Für Interoperabilität braucht es Hyperkonnektivität – und diese wiederum eine entsprechende Cybersecurity. Möglich machen soll das eine Kombination aus Zero-Trust-Architektur und Netzwerksegmentierung. Wie funktioniert das genau?
Die Antwort liegt im Verständnis der Schichten der Netzarchitektur. Die Konnektivität ist die grundlegende Schicht, die Verbindungen ermöglicht und Leistung sicherstellt. Die darüber liegende Schicht arbeitet nach dem Zero-Trust-Prinzip. Sie entscheidet mithilfe eines rigorosen Sicherheitsprotokolls über jedwede Kommunikation: wer mit wem kommuniziert, was kommuniziert wird, wann dies geschieht – und ob überhaupt. Dieser Ansatz ermöglicht den Schutz und die Kontrolle der gesamten Kommunikation, um zu verhindern, dass Daten abgefangen oder verfälscht werden. Eine Zero-Trust-Architektur und Hyperkonnektivität ergänzen sich also gegenseitig. Ihr Zusammenspiel ist für die Sicherung komplexer, vernetzter Systeme unerlässlich.

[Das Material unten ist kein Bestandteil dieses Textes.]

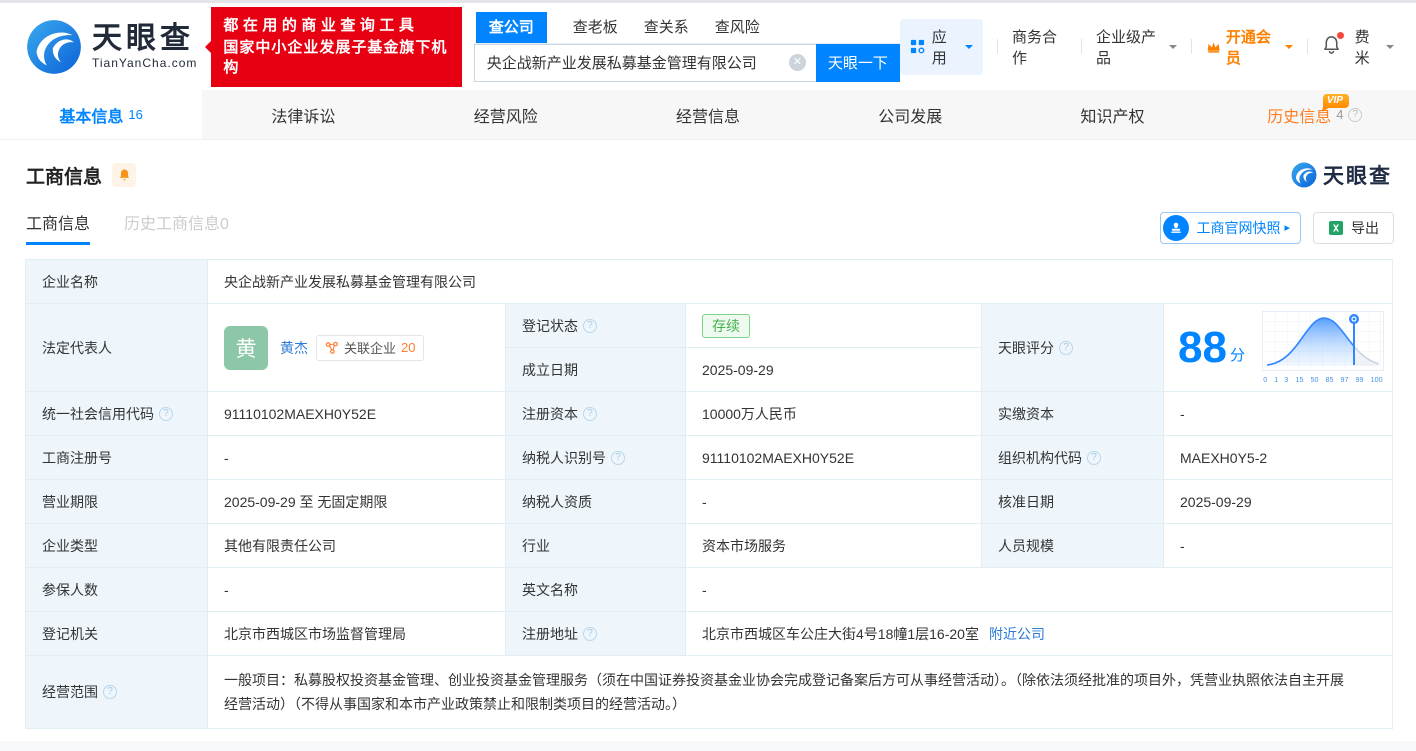 The width and height of the screenshot is (1416, 751). Describe the element at coordinates (334, 46) in the screenshot. I see `promo-banner: 都在用的商业查询工具 国家中小企业发展子基金旗下机构` at that location.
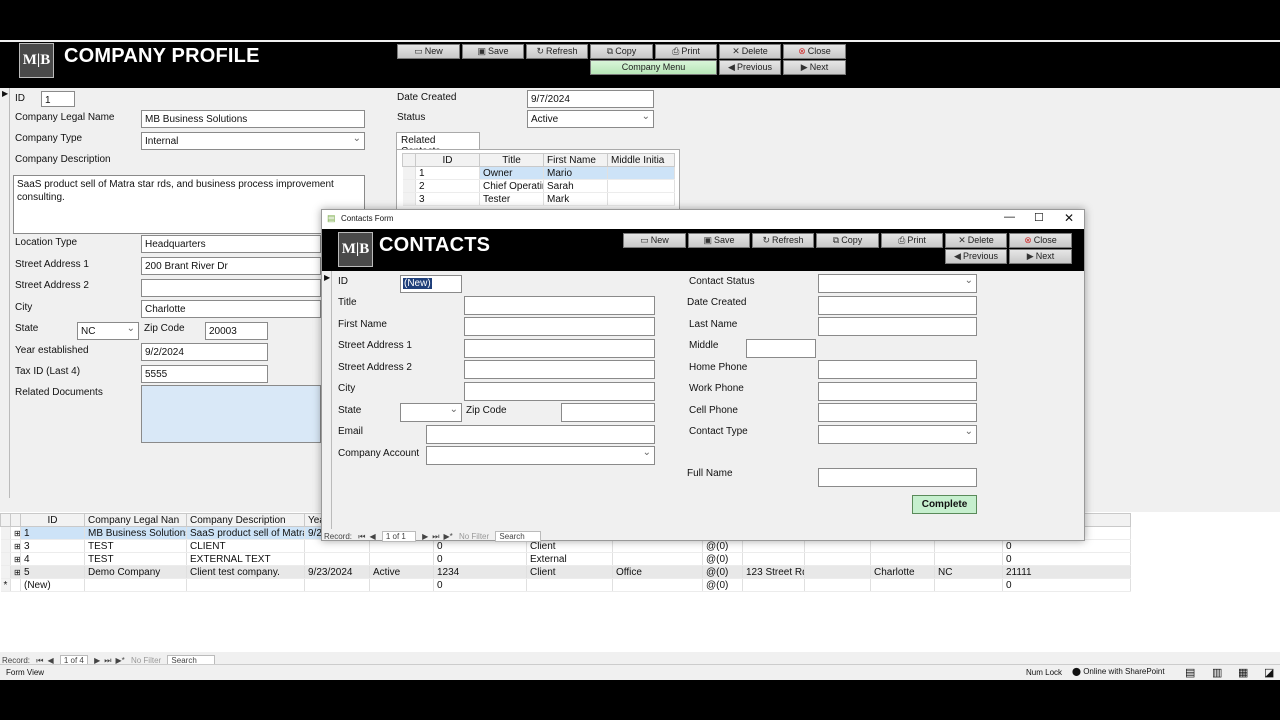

Steht der Mensch im Kontext von Industrie 4.0 auch künftig im Zentrum?
Die Zusammenarbeit zwischen den Beteiligten – Regierungen, Industrie, Bildungseinrichtungen und den Arbeitnehmern selbst – ist von entscheidender Bedeutung für die Automatisierung von Prozessen – auf eine Art und Weise, die die menschliche Arbeitskraft verändert und verbessert. Anstatt Arbeitsplätze zu ersetzen, entlastet die Automatisierung die Mitarbeitenden von sich wiederholenden Aufgaben und ermöglicht es ihnen, sich auf Aufgaben zu konzentrieren, die individuelle menschliche Fähigkeiten erfordern, zum Beispiel Problemlösung, Kreativität und zwischenmenschliche Kommunikation. Ein kooperativer Ansatz würde sicherstellen, dass die Vorteile der Industrie 4.0 gleichmäßig verteilt werden. Und dass Angestellte mit den Fähigkeiten ausgestattet werden, die sie benötigen, um im digitalen Zeitalter erfolgreich zu sein. Zudem bietet die Industrie 4.0 die Möglichkeit, neue Arten von Arbeitsplätzen zu schaffen, die individuelle menschliche Fähigkeiten erfordern. Diese lassen sich nur schwer automatisieren und werden sehr gefragt sein, wenn die Unternehmen die Komplexität der digitalen Landschaft meistern.